Going global: the return of the address wars

Wednesday 6th March 2019, 6:30 pm.

Speaker: Dr Ant Beck

Venue: Room 4.31, University of Edinburgh Informatics Forum, 10 Crichton Street, Edinburgh.

This event is free of charge and open to all, though please register via Eventbrite: https://bcsedinburgh060319.eventbrite.co.uk/

Refreshments and networking from 6:00 pm.

Synopsis

An address is much more than a representation of a property: when included as part of a nation's infrastructure, an address helps to provide social and legal identity. By providing a fundamental knowledge base to inform decision making and action, addresses help to develop, implement and support other critical national policies such as:

  • Governance
  • Urban development and management
  • Migration and social integration
  • Security
  • Economy and commerce
  • Environmental sustainability, risk and disaster management

Addressing the world: an address for everyone co-ordinated by the Universal Postal Union documents in detail the problems that poor address infrastructure and address interoperability pose. As part of the solution this white paper neatly summarises the state of the art in addressing and advocates approaches to improve addressing aimed at nation states. Key to this is the assumption that an address requires a road network, a street name and a house number. This national address infrastructure can be a significant barrier to implementation and can starkly highlight the division between urban and rural communities. However, technology is disrupting this status-quo and the 21st Century will see significant change in address infrastructure.

This presentation examines the assumption that credible addresses require an underlying address infrastructure. By removing the need for address infrastucture (and conflation of national address systems) it is possible to define the characteristics of a global address framework. Inevitably any global address framework will take advantage of Global Navigation Satellite System (GNSS) positioning (such as GPS). However, the characteristics of how this is implemented will have significant implications in their re-use scenarios. We will discuss the key characteristics of a global address framework in terms of impact.

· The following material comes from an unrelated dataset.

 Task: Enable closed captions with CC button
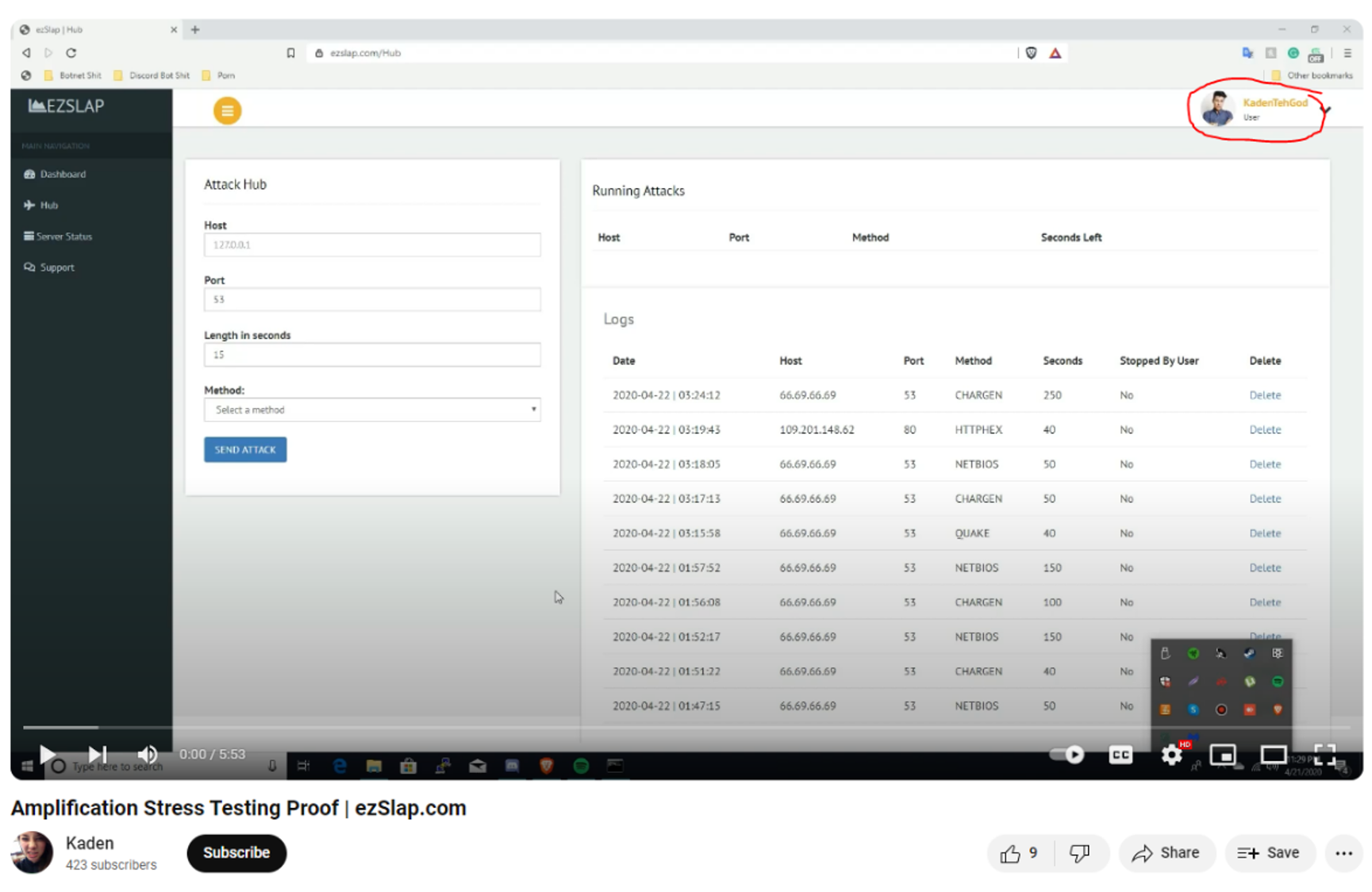point(1120,754)
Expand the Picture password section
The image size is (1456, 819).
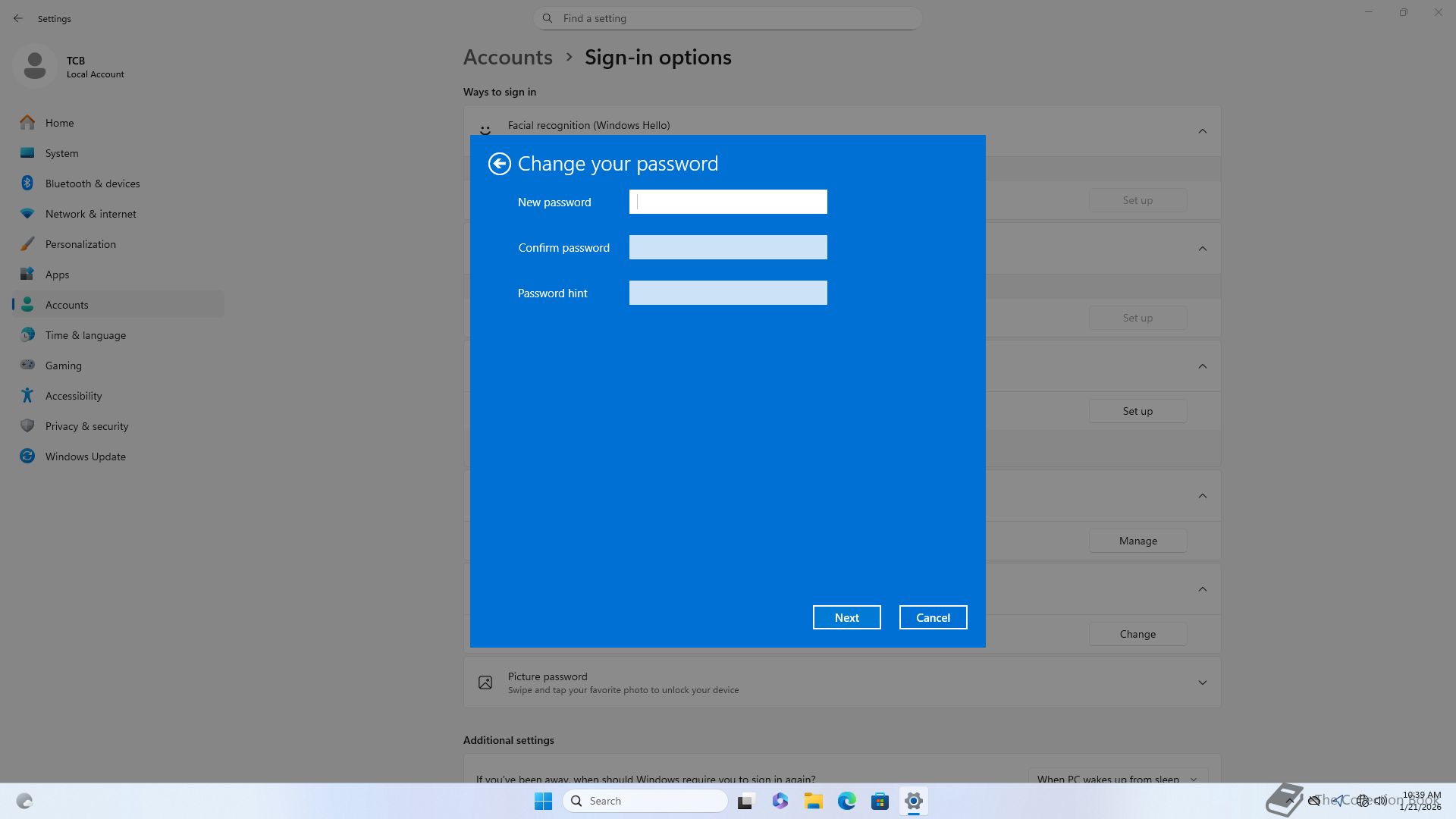click(1202, 682)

Poor' & Nations Development Programme', 2008. Making the law work for everyone: Vol 1 - report of the commission on legal empowerment of the poor, Available at: http://www.unrol.org/doc.aspx?n=Making_the_Law_Work_for_Everyone.pdf [Accessed January 12, 2015].

UPU, 2012. Addressing the world: an address for everyone, Universal Postal Union. Available at: http://www.upu.int/en/activities/addressing/addressing-the-world-initiative.html [Accessed November 5, 2014].

About the speaker

 

Ant is as an interdisciplinarian working at the interfaces of geo-science, heritage, smart-cities, remote sensing, plant and soil science, computing and knowledge engineering. He has undertaken research in a number of contrasting fields (humanities, social science and science) and is committed to approaches that maximize academic, industry, policy and public impact. Project work include:

  • large scale data integration in the utility sector (the award winning UK Water Industry Research projects Mapping the Underworld and VISTA),
  • heritage remote sensing (landscape programmes in India and Syria and hyperspectral imaging in the UK) and
  • digital transformation programmes (addressing frameworks at United Utilities and land administration domain modelling at Registers of Scotland).

He is a passionate advocate of Open Science and sees this as a way to increase the impact of science in society. Since 2015 Ant has provided GIScience, Knowledge Engineering and Data Analytics consultancy services. He is currently undertaking a conceptual redesign of Scotland's Land Register. Ant is still research active: he was the lead author on an urban energy modelling paper published in 2018 and is a co-author on a recently submitted subsurface utility detection paper. He is a father. He juggles.